How does Adele keep finding new fans?

Are you one of the almost six million people who’ve bought Adele’s 21? If not, there’s no real hurry. You don’t have to rush into the decision. Adele has somehow managed to find at least 100,000 new people to buy her album every week for 32 (non-consecutive) weeks now.

At the end of last year, Billboard ran a story about the 14 albums that have notched at least 30 weeks of 100,000-plus sales since 1991:

• Alanis Morissette, “Jagged Little Pill” – 64 (1995-1997)
• Britney Spears, “…Baby One More Time” – 50 (1999-2000)
• Creed, “Human Clay” – 49 (1999-2001)
• Celine Dion, “Falling Into You” – 43 (1996-1997)
• Shania Twain, “Come on Over” – 42 (1997-2000)
• Hootie & the Blowfish, “Cracked Rear View” – 40 (1995-1996)
• Santana, “Supernatural” – 39 (1999-2000)
• Backstreet Boys, “Millennium” – 34 (1999-2000)
• Usher, “Confessions” – 33 (2004-2005)
• Spice Girls, “Spice” – 32 (1997-1998)
• Billy Ray Cyrus, “Some Gave All” – 31 (1992-1993)
• NSYNC, “No Strings Attached” – 31 (2000-2001)
• Kid Rock, “Devil Without a Cause” – 30 (1999-2000)
• Adele, “21” – 30 (to date) (2011-2012)

That was two weeks ago, and Adele sold 124,000 copies this week and 144,000 copies the week before. So she’s at 32 weeks now, which ties the Spice Girls. If she can find 100,000 new buyers for two more weeks she’ll pass Usher and have the most weeks of 100,000-plus sales since 2001. I hope she does it.

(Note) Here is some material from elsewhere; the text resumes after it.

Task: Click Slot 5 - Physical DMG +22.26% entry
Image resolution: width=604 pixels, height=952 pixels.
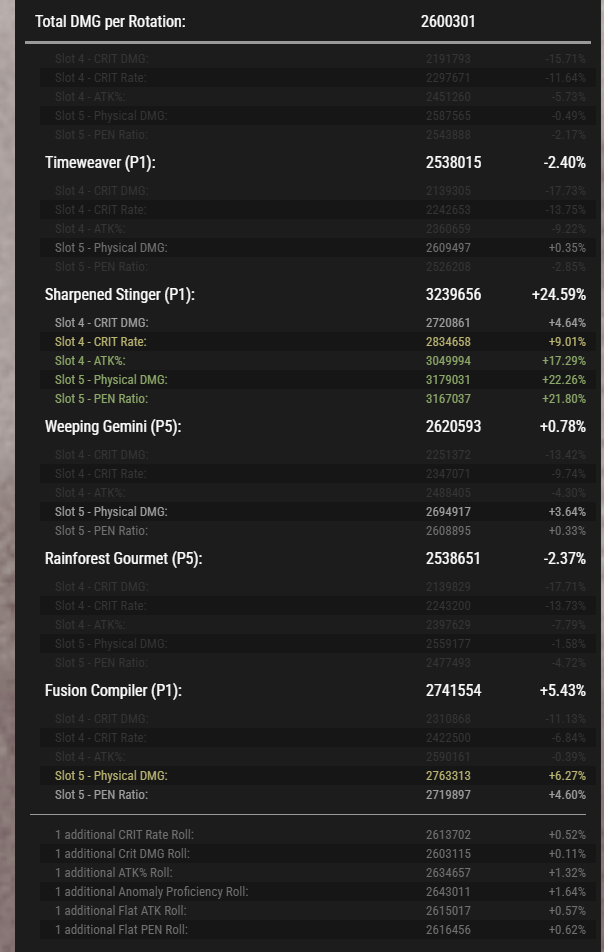Action: tap(567, 379)
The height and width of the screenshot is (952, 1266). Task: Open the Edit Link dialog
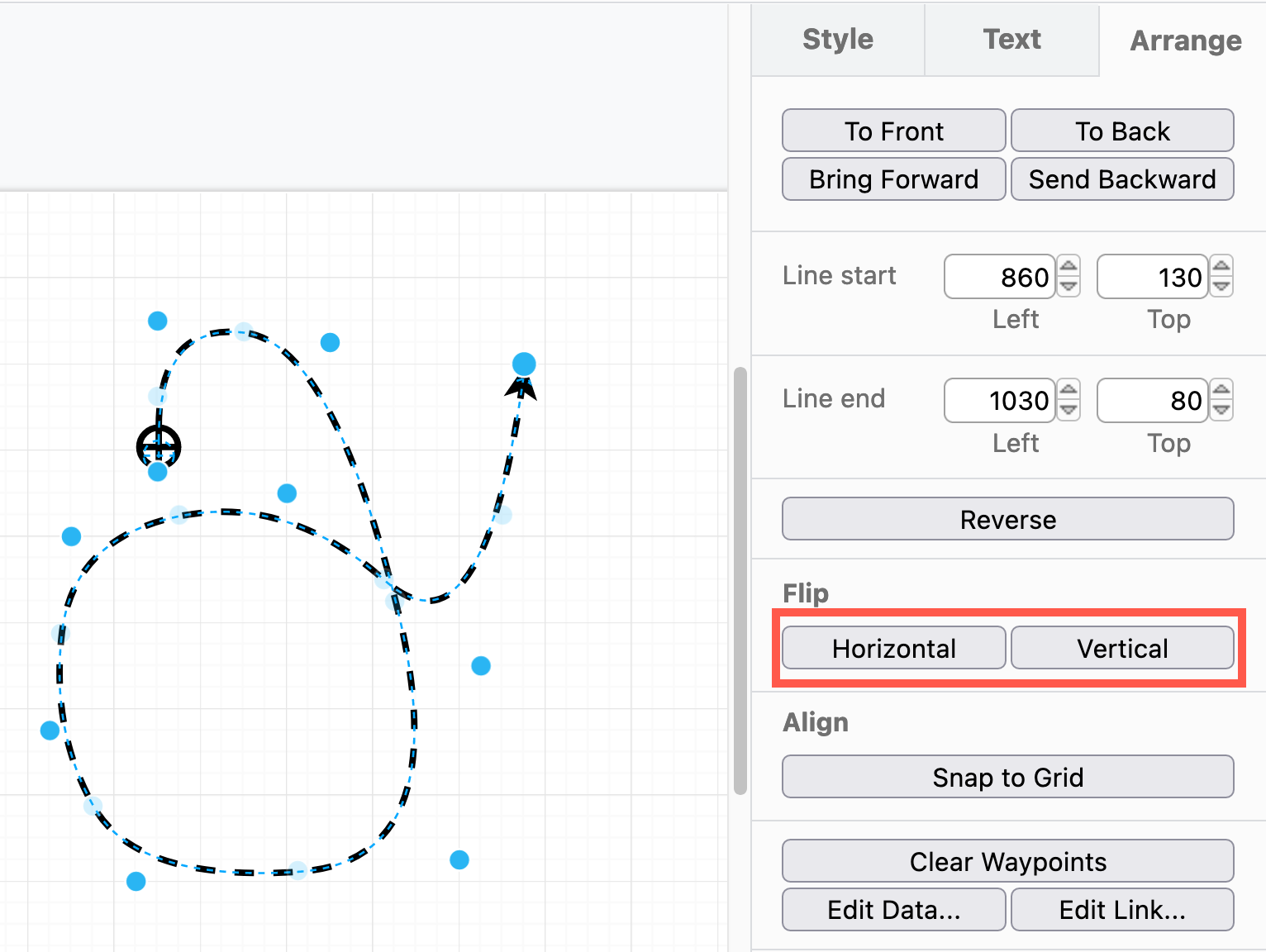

But I don’t get how she’s still managing to reach new people. By now, even Appalachian hermits and the Amish know all the words to “Rolling in the Deep” and “Someone Like You.” Is it just that most people are happy to download the singles? (“Rolling” and “Someone” sold 5.81 million and 3.75 million downloads in 2011, respectively.) There’s a new single storming up the charts again, so maybe this one will tip the remaining holdouts over the edge. Maybe this song will convince another huge batch of people that perhaps it’s time to just buy the whole damn album.

Video: Adele – Set Fire To The Rain (Live)

19 thoughts on “How does Adele keep finding new fans?”

  1. I don’t get why Adele’s success continues to blow your mind. I know you’re old enough to remember Thriller. That record was so ubiquitous when it was released that I still can’t listen to it to this day.

  2. This is a much different world for album buying than 1983. Many new releases by major artists sell 100,000 copies total! Adele attracts 100,000 new people every week. It’s just so different from the way most albums sell these days, where they have a big opening week and then fall off the top ten altogether over the next week or two. It’s just weird in today’s climate to have sustained sales like that.

  3. In the world’s biggest Grammy bump, 21 sold another 730,000 copies last week. 21 weeks at #1, 37 weeks of 100K+ sales. Incredible. Keep in mind this was the album’s 52nd week on the chart. Happy birthday!

    21 has sold 7,353,000 copies in the United States. Billboard points out that this means 2.34% of the U.S. population owns it (based on the U.S. Census Bureau’s current population estimate of 313,059,000; and if each “21” owner only has one copy).